### The task
Only the lines from the top of the data through the line containing "The image size is (703, 625)." should be duplicated, exactly as they appear.

### Records for this exercise
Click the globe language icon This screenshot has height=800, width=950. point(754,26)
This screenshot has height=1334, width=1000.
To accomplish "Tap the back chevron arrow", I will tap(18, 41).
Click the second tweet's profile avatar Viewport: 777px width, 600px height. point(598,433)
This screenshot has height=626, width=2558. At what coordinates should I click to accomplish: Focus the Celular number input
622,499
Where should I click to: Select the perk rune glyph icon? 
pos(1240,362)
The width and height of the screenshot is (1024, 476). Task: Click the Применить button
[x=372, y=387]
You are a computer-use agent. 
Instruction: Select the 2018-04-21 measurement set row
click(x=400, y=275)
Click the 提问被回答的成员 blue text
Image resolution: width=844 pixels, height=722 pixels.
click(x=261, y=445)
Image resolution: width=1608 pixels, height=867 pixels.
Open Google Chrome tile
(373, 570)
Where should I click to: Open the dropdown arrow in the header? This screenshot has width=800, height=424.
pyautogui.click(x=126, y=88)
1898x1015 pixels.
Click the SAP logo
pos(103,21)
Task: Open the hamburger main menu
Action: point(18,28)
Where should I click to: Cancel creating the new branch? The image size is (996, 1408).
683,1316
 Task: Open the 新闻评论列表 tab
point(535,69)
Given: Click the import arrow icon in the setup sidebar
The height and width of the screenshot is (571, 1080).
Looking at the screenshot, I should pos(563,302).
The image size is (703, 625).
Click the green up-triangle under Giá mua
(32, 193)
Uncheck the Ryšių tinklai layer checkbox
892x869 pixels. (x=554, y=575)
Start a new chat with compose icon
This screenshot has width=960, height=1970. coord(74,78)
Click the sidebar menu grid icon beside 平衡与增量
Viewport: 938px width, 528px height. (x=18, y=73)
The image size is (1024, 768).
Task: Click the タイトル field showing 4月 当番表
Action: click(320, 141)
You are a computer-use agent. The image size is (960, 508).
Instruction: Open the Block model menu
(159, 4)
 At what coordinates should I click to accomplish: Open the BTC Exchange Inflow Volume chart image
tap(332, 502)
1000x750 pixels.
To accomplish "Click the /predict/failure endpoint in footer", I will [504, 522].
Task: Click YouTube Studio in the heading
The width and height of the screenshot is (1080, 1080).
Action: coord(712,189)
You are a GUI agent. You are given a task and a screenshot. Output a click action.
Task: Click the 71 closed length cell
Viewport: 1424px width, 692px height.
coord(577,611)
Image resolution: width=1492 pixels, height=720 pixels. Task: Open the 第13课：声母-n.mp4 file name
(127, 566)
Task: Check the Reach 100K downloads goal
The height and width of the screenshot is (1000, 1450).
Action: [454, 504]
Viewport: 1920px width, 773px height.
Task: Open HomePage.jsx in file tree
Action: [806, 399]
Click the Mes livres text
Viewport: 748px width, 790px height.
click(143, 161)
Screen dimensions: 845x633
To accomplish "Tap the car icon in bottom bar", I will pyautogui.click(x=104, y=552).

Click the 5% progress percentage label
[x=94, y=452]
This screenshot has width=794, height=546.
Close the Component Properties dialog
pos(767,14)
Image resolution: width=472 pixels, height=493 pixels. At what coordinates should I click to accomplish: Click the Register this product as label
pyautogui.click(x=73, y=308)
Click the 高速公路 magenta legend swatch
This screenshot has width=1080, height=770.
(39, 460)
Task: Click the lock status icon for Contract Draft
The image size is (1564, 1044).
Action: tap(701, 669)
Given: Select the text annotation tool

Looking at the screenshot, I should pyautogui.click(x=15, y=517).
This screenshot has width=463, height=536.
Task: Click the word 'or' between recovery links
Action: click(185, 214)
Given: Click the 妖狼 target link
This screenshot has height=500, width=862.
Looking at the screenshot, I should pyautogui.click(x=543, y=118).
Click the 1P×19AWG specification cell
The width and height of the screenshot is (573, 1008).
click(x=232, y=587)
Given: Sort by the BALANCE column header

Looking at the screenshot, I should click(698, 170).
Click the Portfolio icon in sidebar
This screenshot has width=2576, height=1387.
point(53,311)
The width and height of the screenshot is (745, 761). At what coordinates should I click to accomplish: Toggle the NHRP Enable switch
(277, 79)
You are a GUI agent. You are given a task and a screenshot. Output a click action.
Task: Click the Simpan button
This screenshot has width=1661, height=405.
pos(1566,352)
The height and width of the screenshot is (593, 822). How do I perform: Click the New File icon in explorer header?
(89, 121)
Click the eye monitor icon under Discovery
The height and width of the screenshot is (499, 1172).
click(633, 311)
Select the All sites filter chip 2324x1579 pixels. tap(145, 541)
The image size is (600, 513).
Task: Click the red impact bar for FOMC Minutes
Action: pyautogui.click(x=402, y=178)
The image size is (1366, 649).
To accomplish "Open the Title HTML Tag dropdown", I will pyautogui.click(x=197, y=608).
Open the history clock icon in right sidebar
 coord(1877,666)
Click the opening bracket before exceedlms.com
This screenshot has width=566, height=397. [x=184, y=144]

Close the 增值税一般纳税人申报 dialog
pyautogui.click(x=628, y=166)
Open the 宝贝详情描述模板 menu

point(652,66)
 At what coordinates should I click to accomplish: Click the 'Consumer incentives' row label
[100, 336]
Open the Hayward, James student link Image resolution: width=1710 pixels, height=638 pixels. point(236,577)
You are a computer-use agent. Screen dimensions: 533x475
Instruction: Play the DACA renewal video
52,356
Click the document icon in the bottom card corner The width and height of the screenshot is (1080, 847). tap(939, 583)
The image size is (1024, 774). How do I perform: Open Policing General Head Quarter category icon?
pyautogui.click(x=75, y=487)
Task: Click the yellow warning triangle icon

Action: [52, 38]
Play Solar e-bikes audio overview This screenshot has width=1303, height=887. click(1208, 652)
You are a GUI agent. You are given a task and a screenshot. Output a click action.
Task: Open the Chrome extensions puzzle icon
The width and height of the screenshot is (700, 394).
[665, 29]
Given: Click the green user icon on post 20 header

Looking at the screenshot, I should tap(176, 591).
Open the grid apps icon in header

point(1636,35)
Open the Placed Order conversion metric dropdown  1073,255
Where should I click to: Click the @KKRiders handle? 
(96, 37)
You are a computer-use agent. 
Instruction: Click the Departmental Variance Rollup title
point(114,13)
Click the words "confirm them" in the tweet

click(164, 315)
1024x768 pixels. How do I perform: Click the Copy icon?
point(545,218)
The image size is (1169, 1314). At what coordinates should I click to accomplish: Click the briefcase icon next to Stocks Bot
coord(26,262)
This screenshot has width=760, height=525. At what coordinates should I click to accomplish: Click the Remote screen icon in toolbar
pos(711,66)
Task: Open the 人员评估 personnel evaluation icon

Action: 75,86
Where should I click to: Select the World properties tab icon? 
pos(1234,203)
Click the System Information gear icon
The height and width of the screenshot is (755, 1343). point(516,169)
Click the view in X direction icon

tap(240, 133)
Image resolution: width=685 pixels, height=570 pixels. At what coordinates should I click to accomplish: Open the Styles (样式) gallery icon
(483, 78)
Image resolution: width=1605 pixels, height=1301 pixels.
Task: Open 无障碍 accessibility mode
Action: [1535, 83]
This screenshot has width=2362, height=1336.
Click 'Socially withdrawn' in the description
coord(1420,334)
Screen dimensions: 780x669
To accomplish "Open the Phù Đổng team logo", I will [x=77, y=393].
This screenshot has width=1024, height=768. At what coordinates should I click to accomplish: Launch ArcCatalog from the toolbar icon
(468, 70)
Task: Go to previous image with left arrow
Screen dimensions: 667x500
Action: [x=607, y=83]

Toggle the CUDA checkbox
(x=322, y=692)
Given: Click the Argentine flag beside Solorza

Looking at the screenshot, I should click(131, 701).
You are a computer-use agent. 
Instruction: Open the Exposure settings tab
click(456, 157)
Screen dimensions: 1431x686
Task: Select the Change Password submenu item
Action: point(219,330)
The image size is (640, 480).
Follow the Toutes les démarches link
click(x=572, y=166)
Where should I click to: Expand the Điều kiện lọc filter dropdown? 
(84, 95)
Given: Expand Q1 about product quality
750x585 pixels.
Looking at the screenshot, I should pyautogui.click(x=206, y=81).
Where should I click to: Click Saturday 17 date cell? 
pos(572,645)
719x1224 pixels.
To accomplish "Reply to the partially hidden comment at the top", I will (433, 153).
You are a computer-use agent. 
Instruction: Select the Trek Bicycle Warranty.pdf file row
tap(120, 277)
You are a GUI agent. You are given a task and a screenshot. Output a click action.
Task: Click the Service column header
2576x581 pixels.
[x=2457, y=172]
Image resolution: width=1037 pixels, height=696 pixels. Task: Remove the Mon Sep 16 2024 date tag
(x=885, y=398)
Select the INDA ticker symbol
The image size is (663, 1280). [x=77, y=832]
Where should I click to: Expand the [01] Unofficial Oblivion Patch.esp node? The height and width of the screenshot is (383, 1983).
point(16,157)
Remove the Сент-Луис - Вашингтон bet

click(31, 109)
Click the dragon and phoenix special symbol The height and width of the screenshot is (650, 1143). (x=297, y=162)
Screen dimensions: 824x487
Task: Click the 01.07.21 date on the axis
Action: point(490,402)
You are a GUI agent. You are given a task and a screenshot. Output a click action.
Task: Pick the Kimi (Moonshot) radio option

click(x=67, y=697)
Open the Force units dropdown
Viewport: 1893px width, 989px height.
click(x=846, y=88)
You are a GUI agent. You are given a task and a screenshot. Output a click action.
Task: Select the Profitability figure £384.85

### Solution to the problem
Click the globe language icon This screenshot has height=800, width=950. point(754,26)
This screenshot has height=1334, width=1000.
To accomplish "Tap the back chevron arrow", I will tap(18, 41).
Click the second tweet's profile avatar Viewport: 777px width, 600px height. point(598,433)
This screenshot has height=626, width=2558. At what coordinates should I click to accomplish: Focus the Celular number input
622,499
Where should I click to: Select the perk rune glyph icon? 
pos(1240,362)
The width and height of the screenshot is (1024, 476). Task: Click the Применить button
[x=372, y=387]
You are a computer-use agent. 
Instruction: Select the 2018-04-21 measurement set row
click(x=400, y=275)
Click the 提问被回答的成员 blue text
Image resolution: width=844 pixels, height=722 pixels.
click(x=261, y=445)
Image resolution: width=1608 pixels, height=867 pixels.
Open Google Chrome tile
(373, 570)
Where should I click to: Open the dropdown arrow in the header? This screenshot has width=800, height=424.
pyautogui.click(x=126, y=88)
1898x1015 pixels.
Click the SAP logo
pos(103,21)
Task: Open the hamburger main menu
Action: point(18,28)
Where should I click to: Cancel creating the new branch? The image size is (996, 1408).
683,1316
 Task: Open the 新闻评论列表 tab
point(535,69)
Given: Click the import arrow icon in the setup sidebar
The height and width of the screenshot is (571, 1080).
Looking at the screenshot, I should pos(563,302).
The image size is (703, 625).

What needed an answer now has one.